Jim Kenyon has left cabinet.
Perennial backbencher Steve Nordick assumed Kenyon’s portfolios on May 4, making him responsible for the Department of Economic Development and the liquor, lottery and housing corporations.
Kenyon couldn’t be reached for comment this morning. But Emily Younker with cabinet communications said he had “stepped aside from his ministerial portfolios to avoid conflict during the leadership race. It’s pretty standard procedure.”
Kenyon is one of three men vying to be the next leader of the Yukon Party. Premier Dennis Fentie isn’t one of them.
While all contenders have made veiled digs at Fentie’s high-handed leadership style, Kenyon has been the most critical.
The 64-year-old was responsible for Yukon Energy while Fentie was hatching plans to sell-off the utility’s assets to Alberta-based ATCO. Kenyon long remained silent about his role in the controversy, until the leadership race kicked off last month.
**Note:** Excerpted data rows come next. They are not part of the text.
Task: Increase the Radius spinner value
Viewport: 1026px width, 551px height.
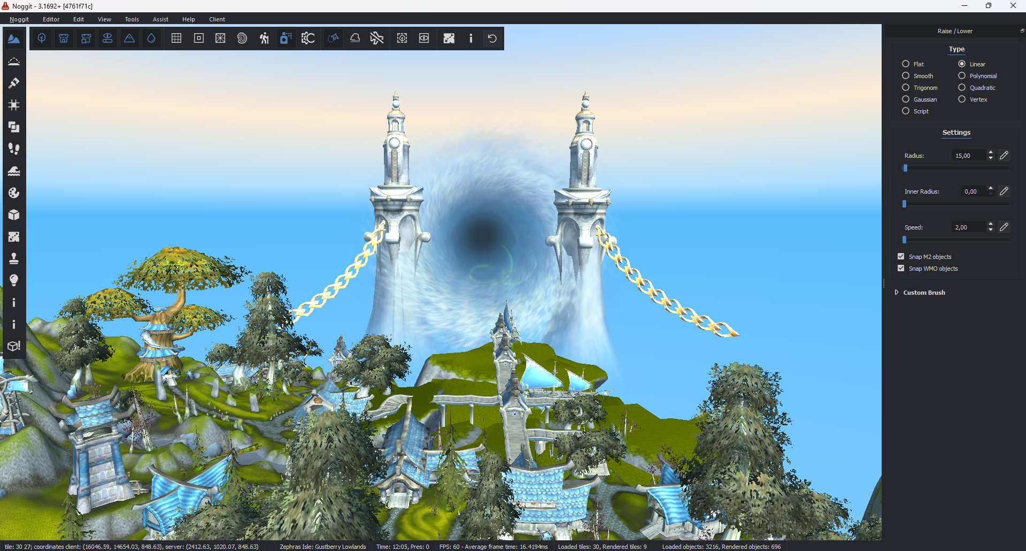Action: pos(991,152)
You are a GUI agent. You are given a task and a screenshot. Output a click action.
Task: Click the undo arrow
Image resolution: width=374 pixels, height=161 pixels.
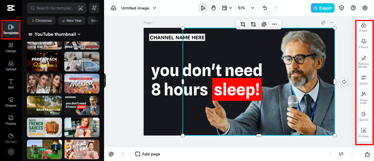(x=265, y=8)
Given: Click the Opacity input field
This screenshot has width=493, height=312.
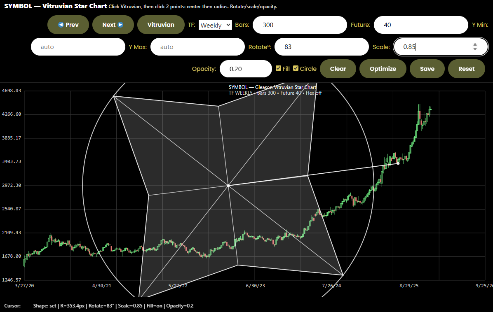Looking at the screenshot, I should (x=246, y=69).
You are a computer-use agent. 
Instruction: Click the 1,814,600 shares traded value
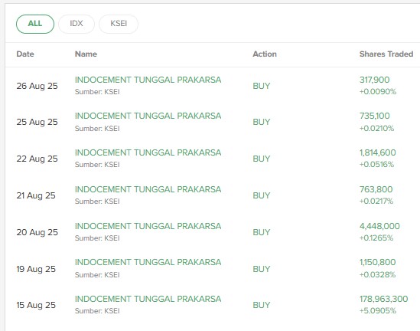[377, 152]
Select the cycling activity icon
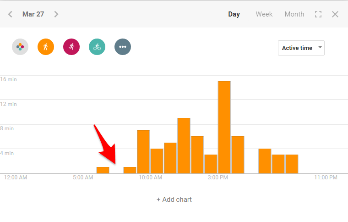 [x=97, y=46]
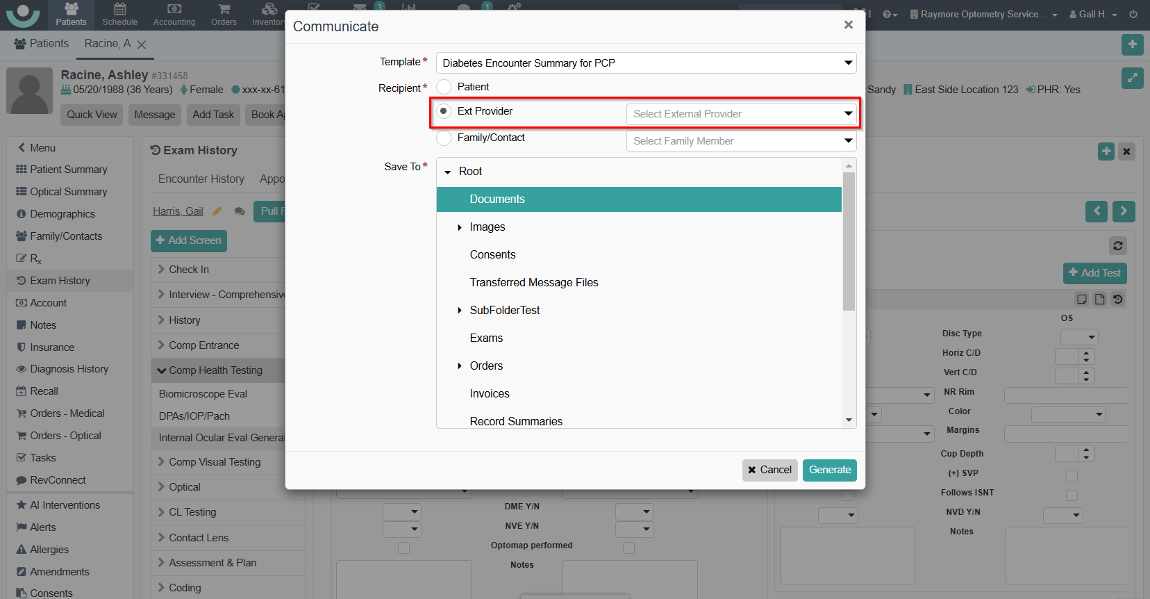Select the Patient recipient radio button
Viewport: 1150px width, 599px height.
click(444, 87)
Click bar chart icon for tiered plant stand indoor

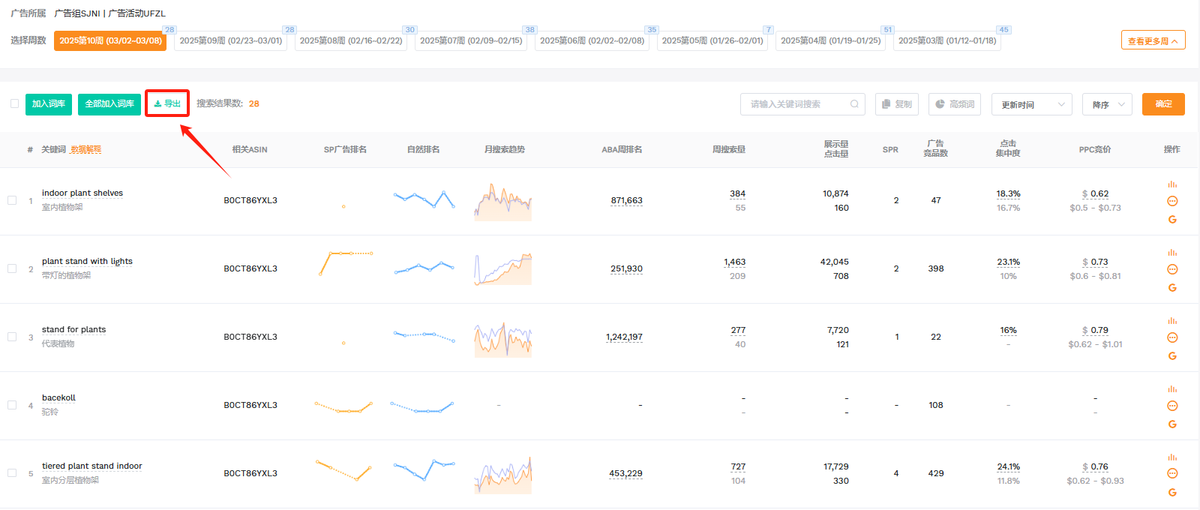1172,458
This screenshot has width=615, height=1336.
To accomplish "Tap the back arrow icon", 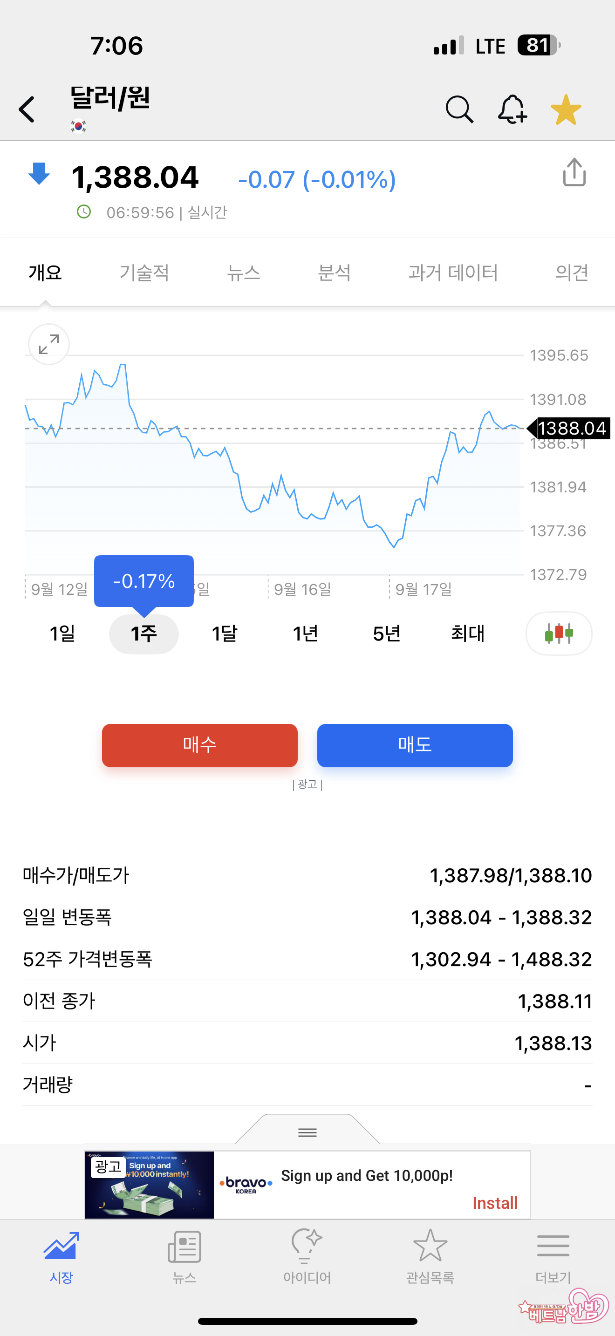I will pos(27,109).
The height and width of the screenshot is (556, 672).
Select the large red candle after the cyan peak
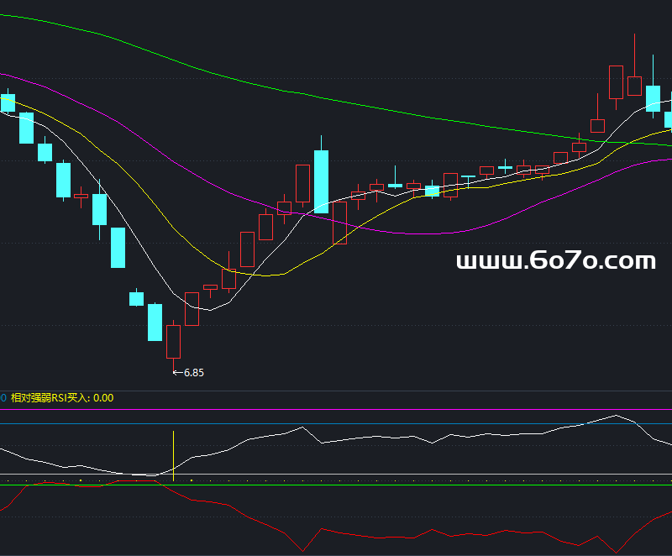pyautogui.click(x=340, y=223)
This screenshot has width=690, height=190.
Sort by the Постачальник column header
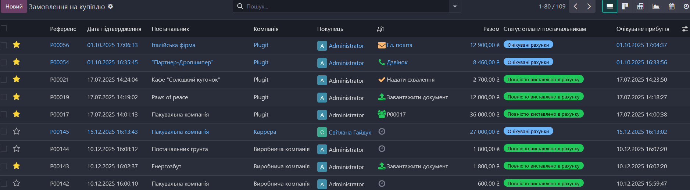click(x=170, y=29)
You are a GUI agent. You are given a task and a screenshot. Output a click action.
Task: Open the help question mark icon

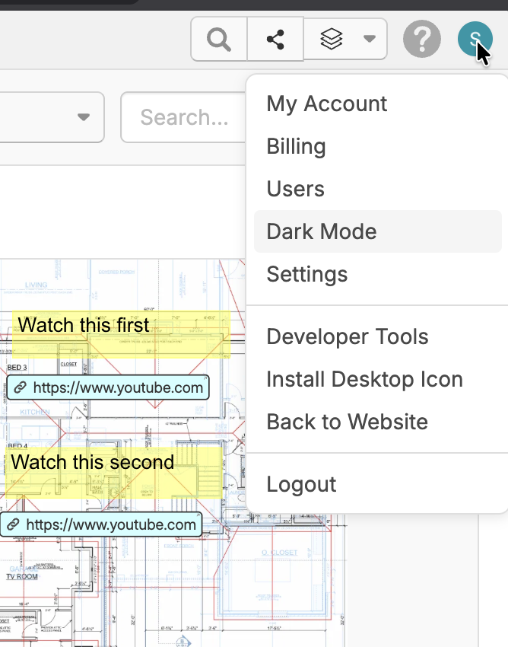tap(421, 39)
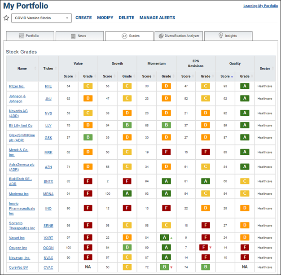Open the Moderna Inc stock link

point(19,194)
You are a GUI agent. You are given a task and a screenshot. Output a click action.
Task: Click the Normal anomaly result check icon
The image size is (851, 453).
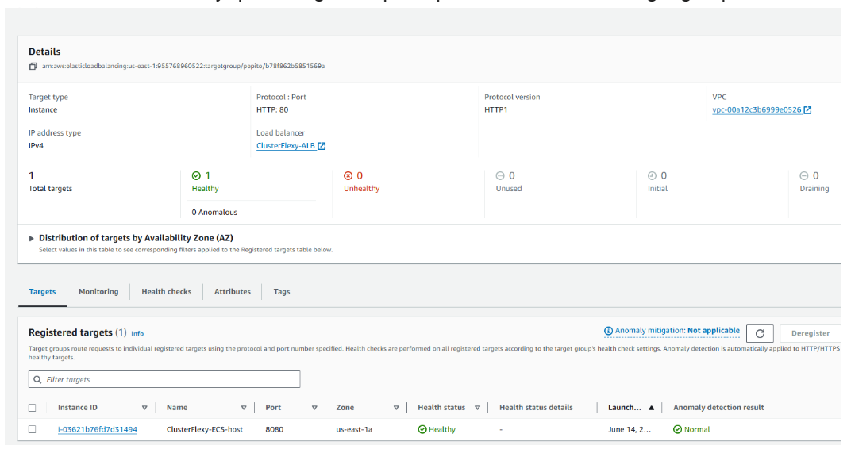[x=677, y=429]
Kenyon has since asserted that Fentie left him in the dark about the privatization plans, and, in doing so, overstepped his authority under the Westminster system of government.
Kenyon has also expressed skepticism about the claim that ATCO’s bid was unsolicited, as Fentie maintains.
Kenyon stayed on with Fentie, he said during a past interview, because he feared that his departure would trigger an election and put the Liberals in power, which, he said, would have been disastrous to the economy.
Like all candidates, Kenyon has promised to let ministers do their jobs without meddling, if he becomes premier.
Rod Taylor, former head of the Tourism Association of the Yukon, also wants to lead the Yukon Party. So does Darrell Pasloski, who stood as the Conservative candidate during the 2008 federal election.
Yukon Party members vote on May 28.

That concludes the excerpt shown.